ILLUSTRATION / Le commissaire divisionnaire J. Romuald Ekuka Lipopo, ancien vice-gouverneur du Nord-Kivu. Photo : © tiers
Dix mois après la prise de Goma par les rebelles de l’AFC/M23, la Haute Cour militaire a rendu son verdict. Les officiers qui avaient abandonné la ville au moment critique ont été condamnés, envoyant un signal fort quant à la responsabilité des autorités en temps de guerre.
Le commissaire divisionnaire Jean Romuald Ekuka Lipopo, alors vice-gouverneur du Nord-Kivu et intérimaire du gouverneur tombé au front, avait quitté Goma précipitamment malgré ses déclarations martiales : « Si le M23 essaie de prendre Goma, ça sera son cimetière ».

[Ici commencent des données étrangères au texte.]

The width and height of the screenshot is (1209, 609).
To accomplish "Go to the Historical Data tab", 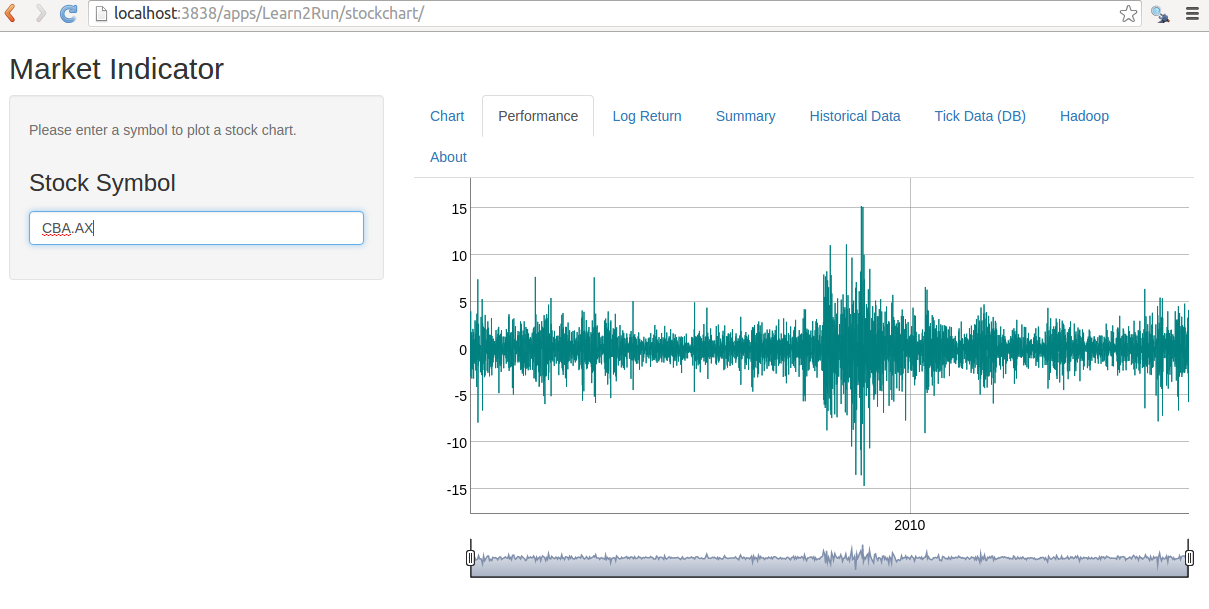I will pyautogui.click(x=855, y=116).
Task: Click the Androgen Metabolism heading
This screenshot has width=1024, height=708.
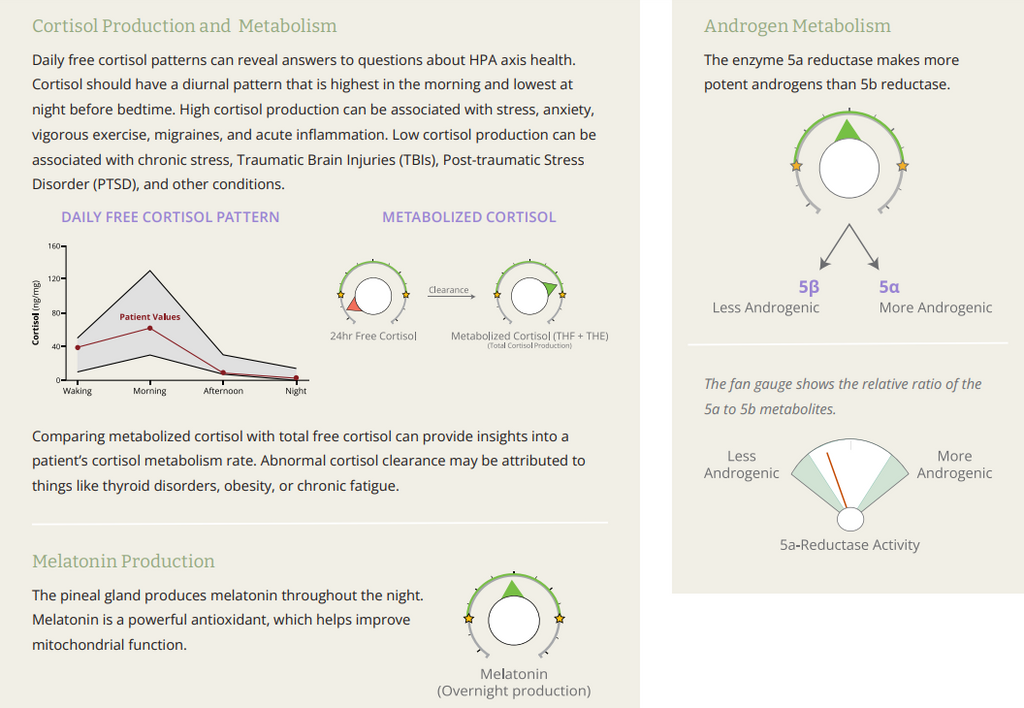Action: (797, 26)
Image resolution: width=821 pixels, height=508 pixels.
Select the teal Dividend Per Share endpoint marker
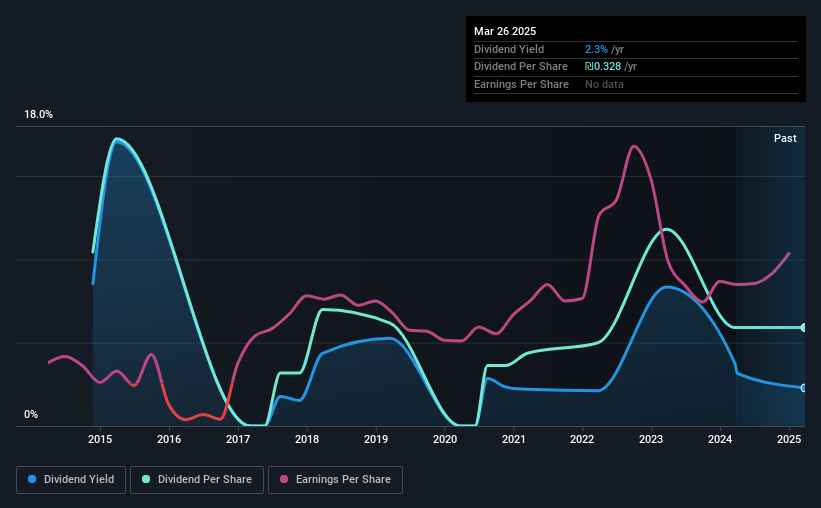pyautogui.click(x=803, y=328)
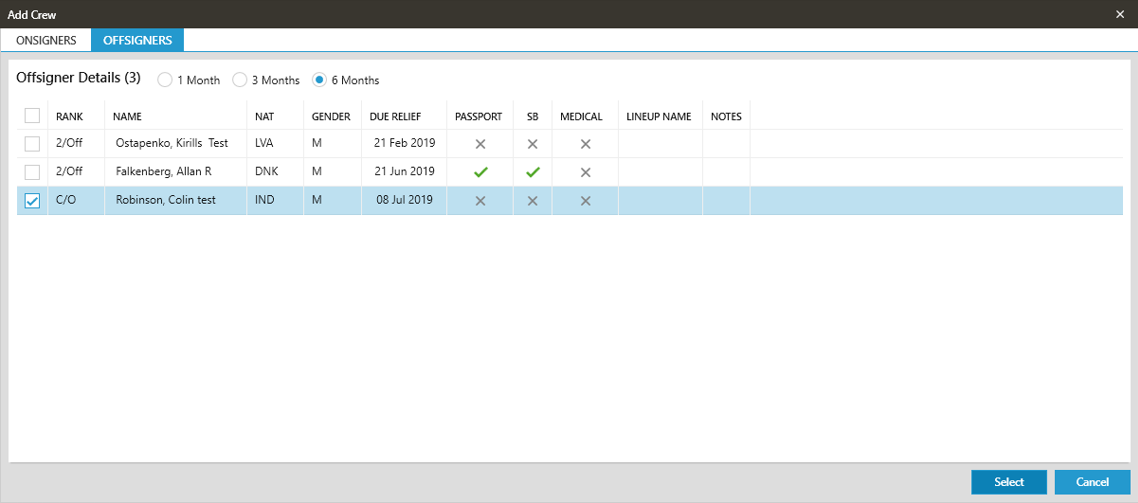Tick the checkbox for Ostapenko, Kirills Test
Image resolution: width=1138 pixels, height=503 pixels.
tap(32, 144)
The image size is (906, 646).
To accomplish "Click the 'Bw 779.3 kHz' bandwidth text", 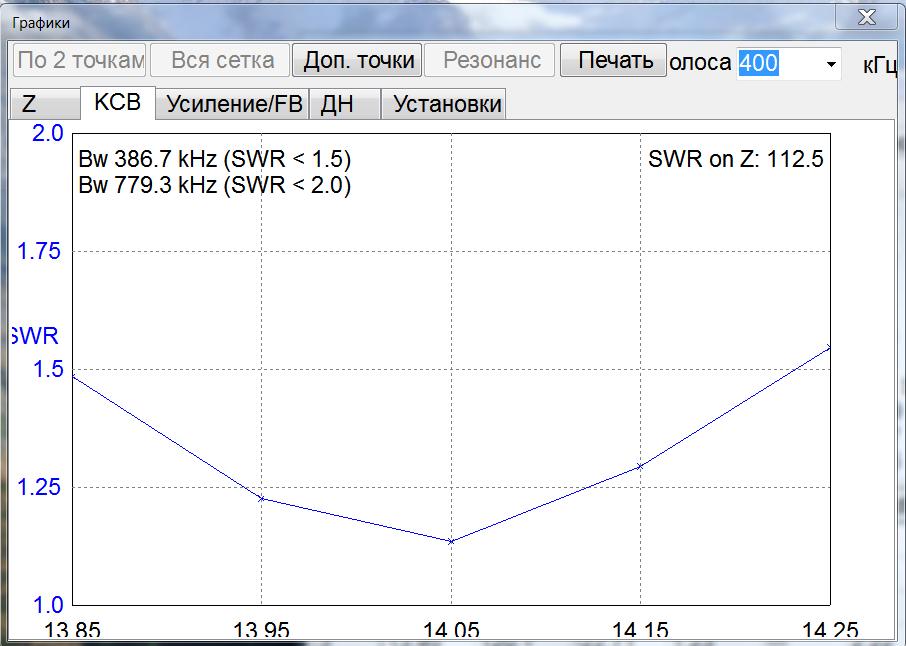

La justice militaire l’a reconnu coupable de lâcheté et l’a condamné à 36 mois de prison. À ses côtés, le commissaire divisionnaire adjoint Eddy Mukuna, ancien commissaire provincial de la police au Nord-Kivu, a été condamné à 24 mois de prison. Tous deux figuraient parmi les responsables militaires qui avaient quitté la ville lors de l’entrée du M23 en janvier.
Ces verdicts rappellent que l’abandon de poste en période de crise n’est pas seulement une faute morale, mais un crime militaire. Par ces décisions, la justice entend réaffirmer que la défense de la nation ne souffre d’aucune défaillance et qu’aucune responsabilité publique ne peut s’y soustraire.